自分から攻撃を仕掛けずに、アルの攻撃に耐える事に重点を置く事にする。

攻撃の仕方等を知る為だ。

格上の相手には、俺のチートに頼った戦い方では敵わないと分かったからだ。


アルは、先程同様に一方的に俺を攻撃する。

必死で攻撃を回避するが、実力はアルの方が何枚も上なので、俺の行動も読まれてしまっていた。

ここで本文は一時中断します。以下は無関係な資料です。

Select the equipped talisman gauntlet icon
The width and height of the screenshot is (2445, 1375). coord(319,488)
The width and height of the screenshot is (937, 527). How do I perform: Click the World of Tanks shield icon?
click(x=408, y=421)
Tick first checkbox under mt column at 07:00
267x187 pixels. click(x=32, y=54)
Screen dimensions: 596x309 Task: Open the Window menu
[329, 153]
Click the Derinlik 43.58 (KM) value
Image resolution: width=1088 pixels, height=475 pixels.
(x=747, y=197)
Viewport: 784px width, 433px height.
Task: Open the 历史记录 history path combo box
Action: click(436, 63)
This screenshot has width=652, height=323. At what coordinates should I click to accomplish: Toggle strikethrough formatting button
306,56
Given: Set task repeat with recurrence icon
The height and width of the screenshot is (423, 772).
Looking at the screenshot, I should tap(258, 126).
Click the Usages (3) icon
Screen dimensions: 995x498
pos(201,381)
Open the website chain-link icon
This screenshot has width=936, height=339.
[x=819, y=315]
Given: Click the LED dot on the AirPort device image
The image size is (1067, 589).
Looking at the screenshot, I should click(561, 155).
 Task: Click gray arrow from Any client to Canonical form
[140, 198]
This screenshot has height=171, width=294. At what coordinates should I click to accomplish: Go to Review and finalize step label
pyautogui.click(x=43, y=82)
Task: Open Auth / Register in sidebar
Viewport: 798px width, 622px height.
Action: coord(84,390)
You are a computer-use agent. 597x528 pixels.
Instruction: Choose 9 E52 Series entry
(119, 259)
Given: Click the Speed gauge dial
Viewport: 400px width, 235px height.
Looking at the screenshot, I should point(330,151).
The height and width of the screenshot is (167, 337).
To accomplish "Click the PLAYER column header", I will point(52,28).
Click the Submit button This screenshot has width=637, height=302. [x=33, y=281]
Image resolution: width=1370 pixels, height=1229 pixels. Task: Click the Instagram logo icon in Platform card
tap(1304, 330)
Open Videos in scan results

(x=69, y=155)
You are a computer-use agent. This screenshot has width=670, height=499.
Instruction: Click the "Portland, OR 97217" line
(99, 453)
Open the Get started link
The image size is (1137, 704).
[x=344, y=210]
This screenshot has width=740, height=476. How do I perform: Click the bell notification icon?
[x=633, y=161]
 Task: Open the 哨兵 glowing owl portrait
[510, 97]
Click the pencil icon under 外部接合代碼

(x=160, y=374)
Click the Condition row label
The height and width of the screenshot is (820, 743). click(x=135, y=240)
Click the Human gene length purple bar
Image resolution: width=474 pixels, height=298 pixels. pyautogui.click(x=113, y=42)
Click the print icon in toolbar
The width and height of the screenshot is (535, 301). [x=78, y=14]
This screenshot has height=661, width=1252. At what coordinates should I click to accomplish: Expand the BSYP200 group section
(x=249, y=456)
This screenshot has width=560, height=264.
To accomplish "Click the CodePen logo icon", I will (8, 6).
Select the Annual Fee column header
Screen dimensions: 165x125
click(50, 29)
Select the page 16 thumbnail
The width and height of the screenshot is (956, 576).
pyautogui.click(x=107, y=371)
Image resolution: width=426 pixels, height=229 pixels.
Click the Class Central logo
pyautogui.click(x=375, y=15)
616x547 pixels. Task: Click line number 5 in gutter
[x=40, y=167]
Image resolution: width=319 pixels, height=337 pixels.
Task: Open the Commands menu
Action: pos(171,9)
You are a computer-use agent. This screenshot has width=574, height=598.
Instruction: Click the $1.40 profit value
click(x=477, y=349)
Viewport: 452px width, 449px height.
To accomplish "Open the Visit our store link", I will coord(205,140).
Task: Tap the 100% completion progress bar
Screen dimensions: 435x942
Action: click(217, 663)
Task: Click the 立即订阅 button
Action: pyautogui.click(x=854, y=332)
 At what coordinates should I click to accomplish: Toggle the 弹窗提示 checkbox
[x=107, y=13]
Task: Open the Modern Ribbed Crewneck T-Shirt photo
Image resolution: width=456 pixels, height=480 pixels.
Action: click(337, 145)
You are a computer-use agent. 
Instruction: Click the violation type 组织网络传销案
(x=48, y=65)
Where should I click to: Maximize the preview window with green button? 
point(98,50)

しかし、その間に何回も俺の頭の中でレベルアップの音が鳴っていた。

格上の相手と戦えば、やはり簡単にレベルアップが可能な事を確証した。


アルの攻撃の隙を見て、拳を出す。


「ほぅ〜!」


アルは嬉しそうに俺の拳を手で防いだ。


「タクト! お主、どんどんと強くなってきておるの」


アルは俺の成長と言うか、レベルアップに気が付いた様子だ。


「もう少しだけ、本気を出すかの」


アルは笑いながら、俺を見る。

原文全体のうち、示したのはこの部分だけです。